A new laptop

This week I was meant to make improvements to the android app since I got far enough with compressing data last week. That’s not how it went.

My laptop is really struggling to run the heavy tools you need for android development and I had a much more powerful machine from my old project just lying around unused at home. At the same time I got back a really old MacBook that someone had borrowed. So I thought, I’ll set up the Intel NUC as my primary development machine and the mac for iOS development. I spent a huge amount of time working on that and fiddling with my existing code so it would work with the new installations. But I’m done now and have a lot more processing power at my disposal. By the way, burglars, don’t get any ideas; it’s all safely Kensington’ed to a big radiator next to my desk.

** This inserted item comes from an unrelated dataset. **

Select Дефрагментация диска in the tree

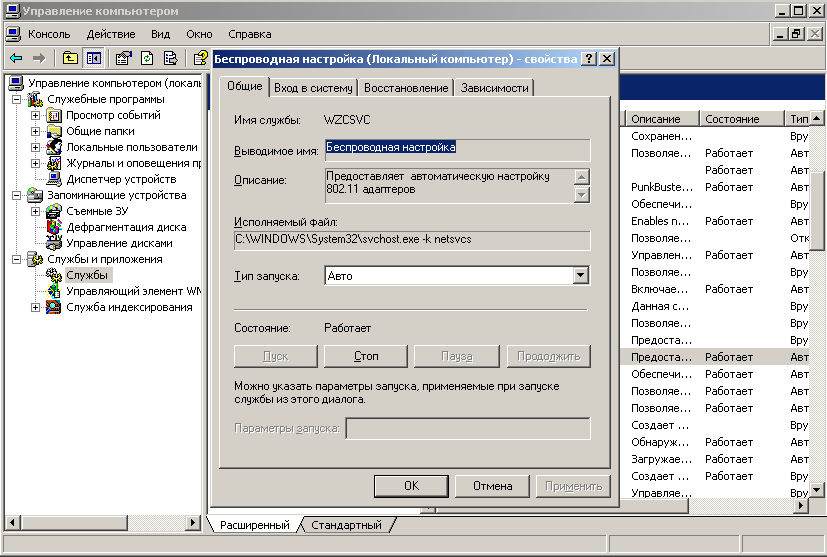126,227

Drunk on all this new processing power I’ve switched from my “dumb” text editor to android studio for android development and pycharm for python. That has taken, and will continue to take, some adjustment. But I needed to do some nontrivial debugging and I felt I needed some more powerful tools, which is an option now.

I did also have time to make progress on the android code, it can now read the compressed scheduling data but I didn’t get to the part where it display it. What I did try was to display bus stop locations on google maps because I wanted to have a sense of how the data is supposed to look so that, when I display it in the android app, I can tell if it looks right. It turns out that’s super easy: it’s like five clicks and then boom, there’s all the data nicely shown on a map. So now I know that some of my test data is from Mexico City.

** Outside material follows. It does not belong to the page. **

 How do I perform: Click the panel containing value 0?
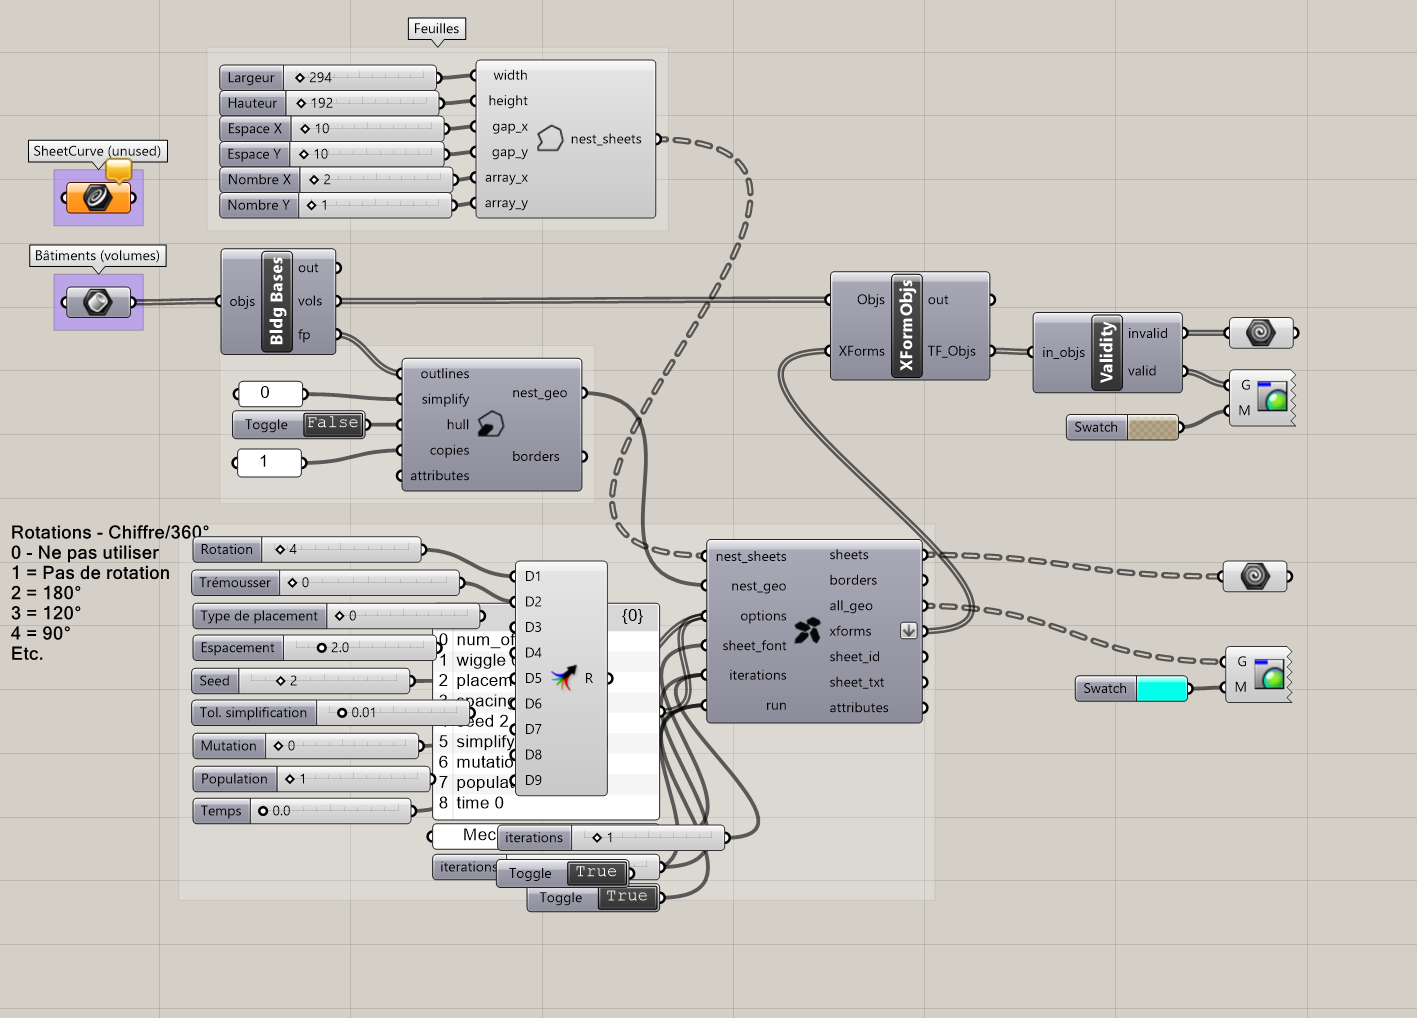(x=269, y=394)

This week I’ll keep working on the android code. I might take a detour around OpenStreetMaps too. The data I have covers all of Denmark which is what I want, but it would be nice if I could extract smaller parts – like, say, just Aarhus. To be able to do that I need to know what exactly Aarhus is, like, what is the exact region that makes up Aarhus. OpenStreetMaps is a huge database that contains, among much much other interesting information, that kind of information: exactly which geographic region is considered to be Aarhus (

as well as any other city). So I’ll probably spend some time extracting the data I need from there.